Do you think this executive order is going to threaten those programs?

It appears as a threat to all Housing First Programs, and I don’t know exactly how it’s going to be implemented.

Yeah. What are you doing to try and keep your policies, Housing First, in place? Is there anything you can do?

Well, the thing that I think we can do is sort of the same thing we’ve learned from people that were running DEI programs and other programs that have been pushed out by this administration. We are basically providing people with housing and supports. I think that maybe we get less pushback if we say we’re housing people and we’re providing support services for them. You don’t have to call it Housing First, you don’t have to call it anything. You can call it helping people who are homeless.

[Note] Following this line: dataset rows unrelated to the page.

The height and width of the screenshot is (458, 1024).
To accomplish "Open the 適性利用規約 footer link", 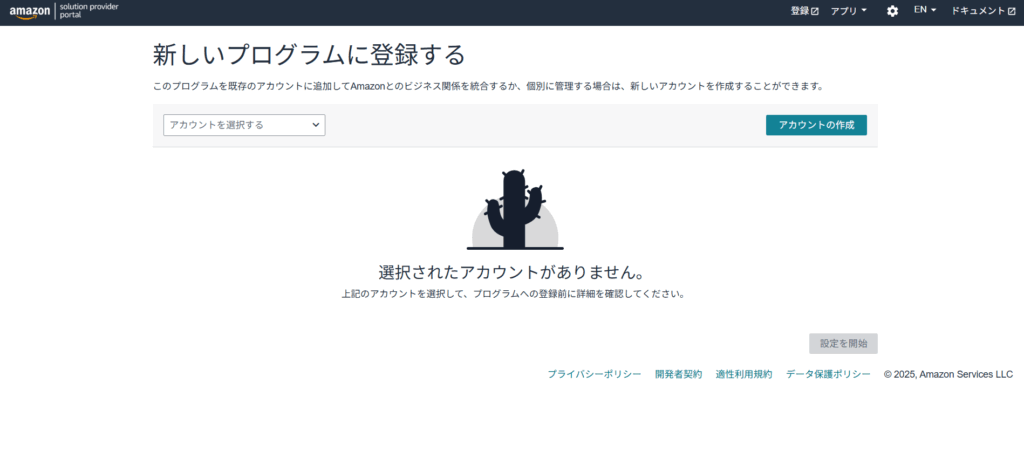I will tap(744, 374).
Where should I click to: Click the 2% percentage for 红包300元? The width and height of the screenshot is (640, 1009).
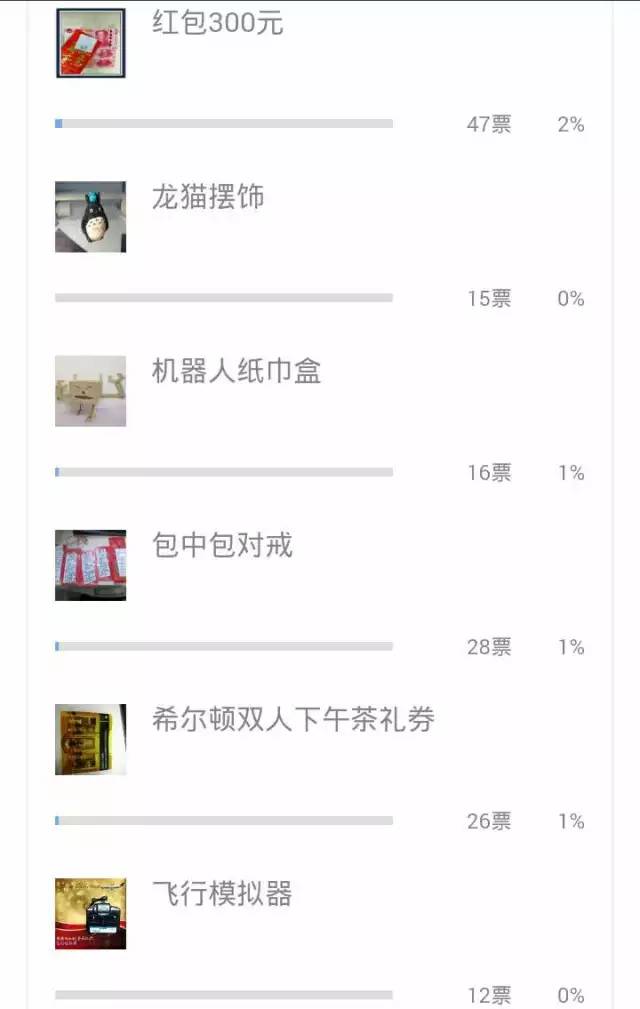[571, 125]
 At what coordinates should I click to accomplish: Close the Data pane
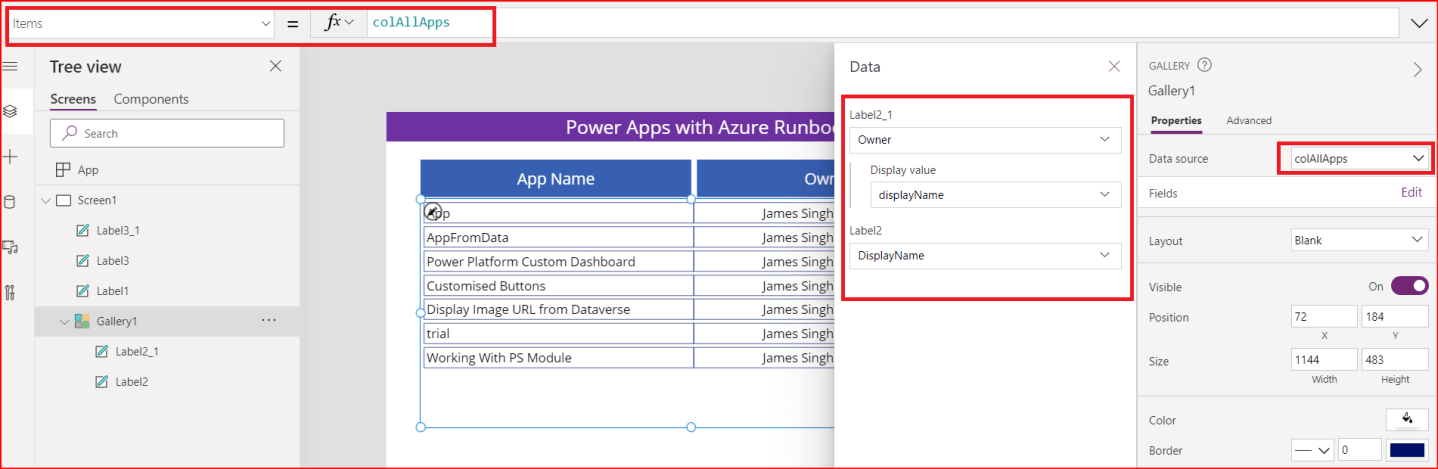point(1114,66)
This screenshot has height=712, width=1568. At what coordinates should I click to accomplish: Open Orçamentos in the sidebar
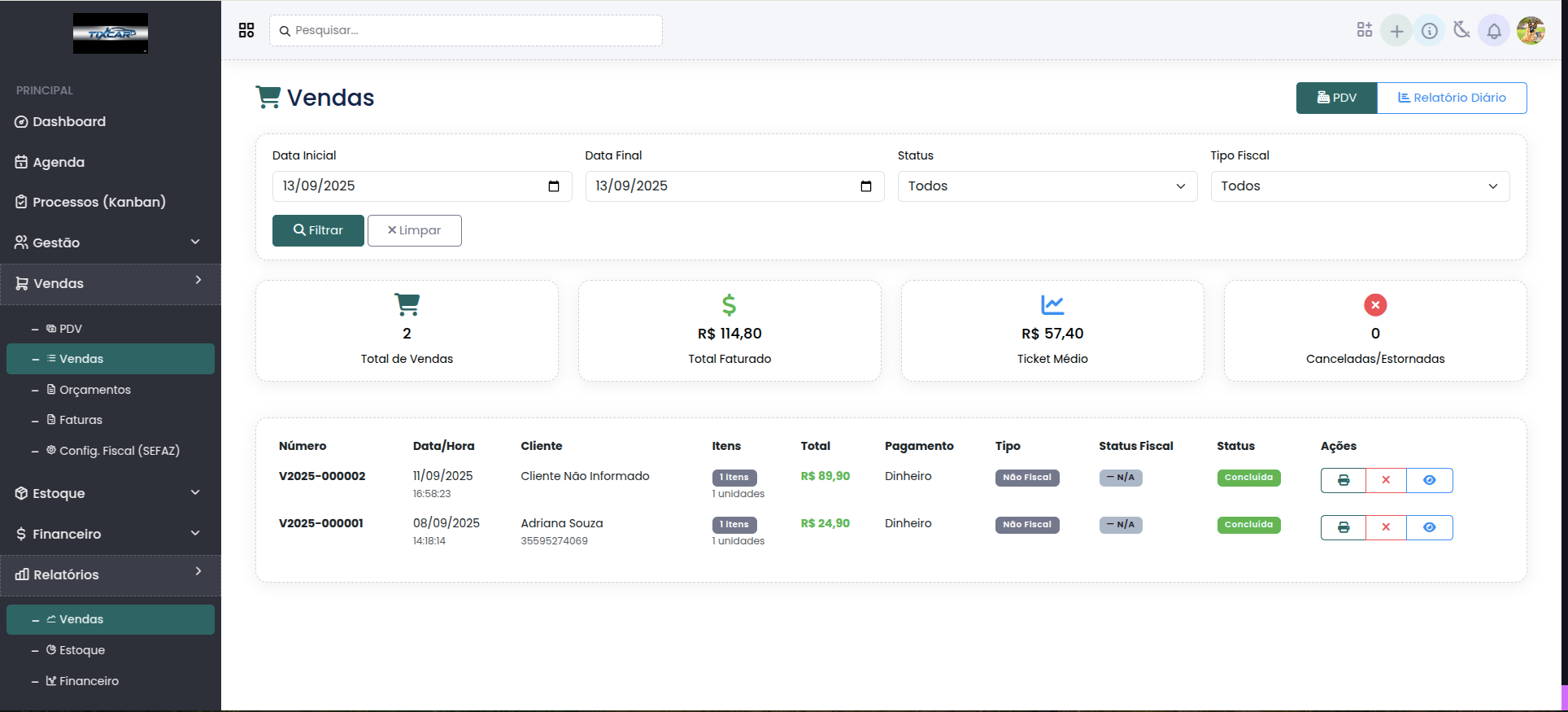point(94,390)
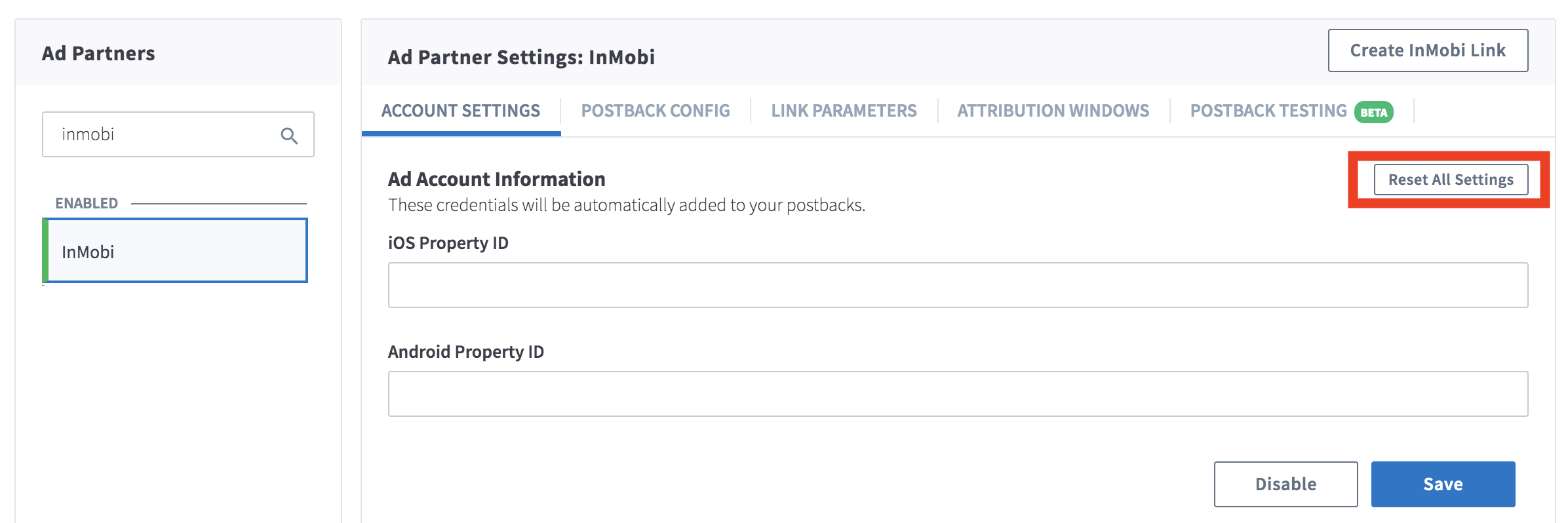Go to the Link Parameters tab
The width and height of the screenshot is (1568, 523).
[844, 111]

Yeah. It’s like figuring out ways around the roadblock by not calling attention to it.

Exactly, exactly.

If the Democrats get back in power, what are the moves that you think that they should be taken? I guess the question is that Ronald Reagan was in office for a set amount of time, and when he got out, we never went back to fixing the policies that clearly weren’t working, so what is the work for the next administration that wants to get this right?

I’m not sure that, as a country, we inhabit or embrace the kinds of values it would actually take to fix poverty in this country. If you recall after Reagan, Clinton came in and did away with welfare so that people who are poor have been beaten up on by both parties, because both parties are somewhere in the middle of the political spectrum between left and right. I mean, we’re way over on the right now. But even if the usual Democrats get back in, I don’t know that they are willing or able to go back to building public housing, guaranteeing healthcare for all, which are the kinds of things we would need to have to begin to deal with the damage that has been done since Reagan and what this administration will also contribute to significantly. We have to move way over to a much more… A society where we believe that every member of our society needs to be taken care of.